Ayrıntıları anlamanıza gerek yok. Değişiklik, alan adınızın ayarlarına bir veya iki satır eklenmesinden ibarettir; bunu web sitenizi veya BT sağlayıcınızı yöneten kişi birkaç dakikada yapabilir. 'Nasıl düzeltilir?' bölümünü onlara iletin — üstelik ücretsizdir. Yalnızca zaman içinde doğru kaldığını izlemek için ücret alıyoruz.

Zaten bir SPF kaydımız var — bu yeterli değil mi?

Zorunlu değil. Kaydın varlığı birinci adım; katı bir şekilde ayarlanmış olması ise ikinci adımdır. Arkasında DMARC olmadan '~all' (soft fail) ile biten bir kayıt, alıcı sunuculara 'bu sahte olabilir ama yine de ilet' demektir — bu çok az koruma sağlar. İki SPF kaydı veya çok fazla arama yapan bir kayıt bozuk sayılır ve görünürde kayıt olmasına rağmen hiç koruma sağlamaz. Her iki parçanın da doğru olması gerekir.

Bunu düzeltmek kendi e-postamı yanlışlıkla bozabilir mi?

Kayıt meşru bir göndericiden yoksunsa olabilir — örneğin fatura uygulamanız veya adınıza posta gönderen haber bülteni aracınız. Bu nedenle güvenli yöntem önce tüm posta gönderen hizmetleri listelemek, ardından '~all' ile yayımlamak ve hiçbir şeyin atlanmadığından emin olmaktır; sonra hard fail'e sıkılaştırın. Bu sırayla yapıldığında hiçbir şey bozulmaz.

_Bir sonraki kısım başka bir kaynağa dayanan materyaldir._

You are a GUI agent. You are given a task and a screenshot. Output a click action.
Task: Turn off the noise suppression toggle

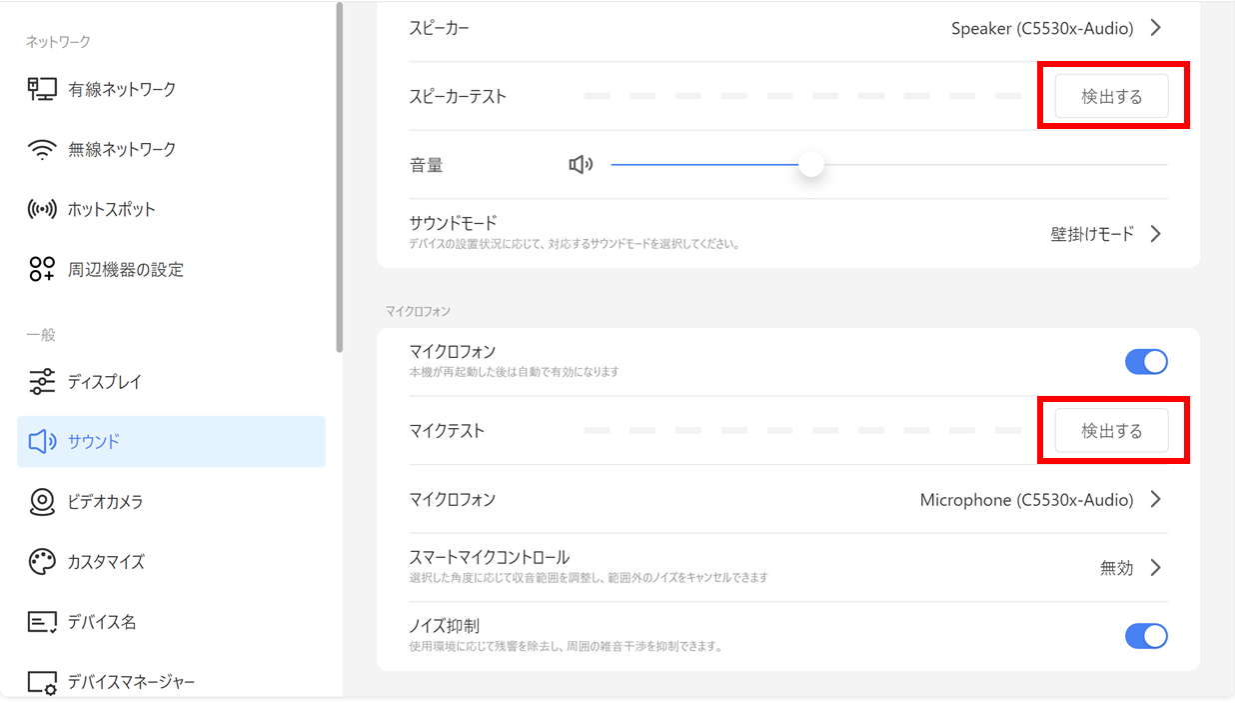click(x=1146, y=636)

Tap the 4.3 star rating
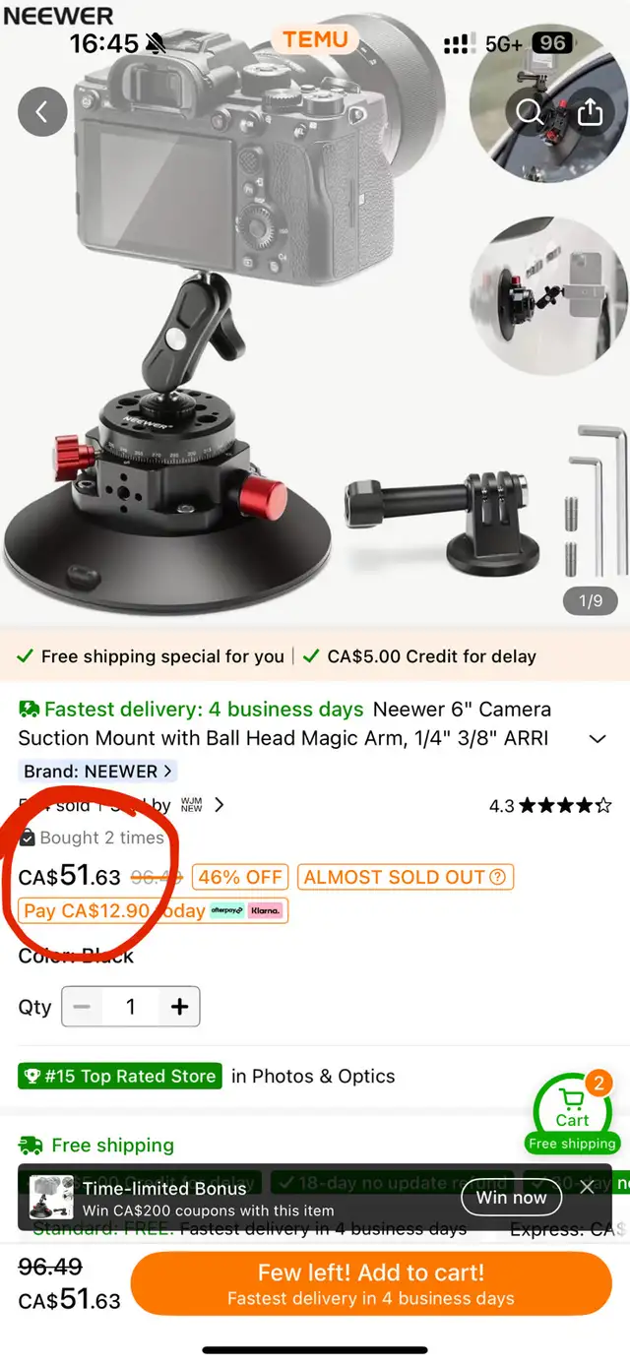click(x=550, y=806)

'~all' ile '-all' arasındaki fark nedir, hangisini kullanmalıyız?

'-all' (hard fail), listedeki dışındakileri reddet anlamına gelir — en güçlü ayar. '~all' (soft fail), 'muhtemelen meşru değil ama yine de kabul et' der. Modern en iyi uygulama, 'reject' politikalı bir DMARC ile birlikte '~all' kullanmaktır — bu ikili, iletilen postanın geri dönme riski olmadan '-all' ile aynı korumayı sağlar. DMARC olmadan '~all' tek başına zayıf bir yapılandırmadır.

SPF tek başına tüm e-posta sahteciliğini durduracak mı?

Hayır — temel ilk katman, bütünü değildir. SPF hangi sunucuların sizin adınıza posta gönderebileceğini belirtir; ancak bir mesaj başarısız olduğunda ne yapılacağını söylemez ve kullanıcının gördüğü 'gönderen' adını kapsamaz. Kimlik taklitini tamamen engellemek için DKIM ve DMARC da gerekir. SPF en hızlı ve en yüksek etkili ilk adımdır; önce buradan başlayın.

Ne kadar sürede etkili olur ve bir maliyeti var mı?

DNS değişiklikleri genellikle birkaç dakika ila birkaç saat içinde yürürlüğe girer. Düzeltmenin kendisi her zaman ücretsizdir — yalnızca DNS sağlayıcınızdaki bir ayarın düzenlenmesidir. SPF kaydı eklemek için ücretli bir ürün gerektiğini söyleyen biri yanılıyordur.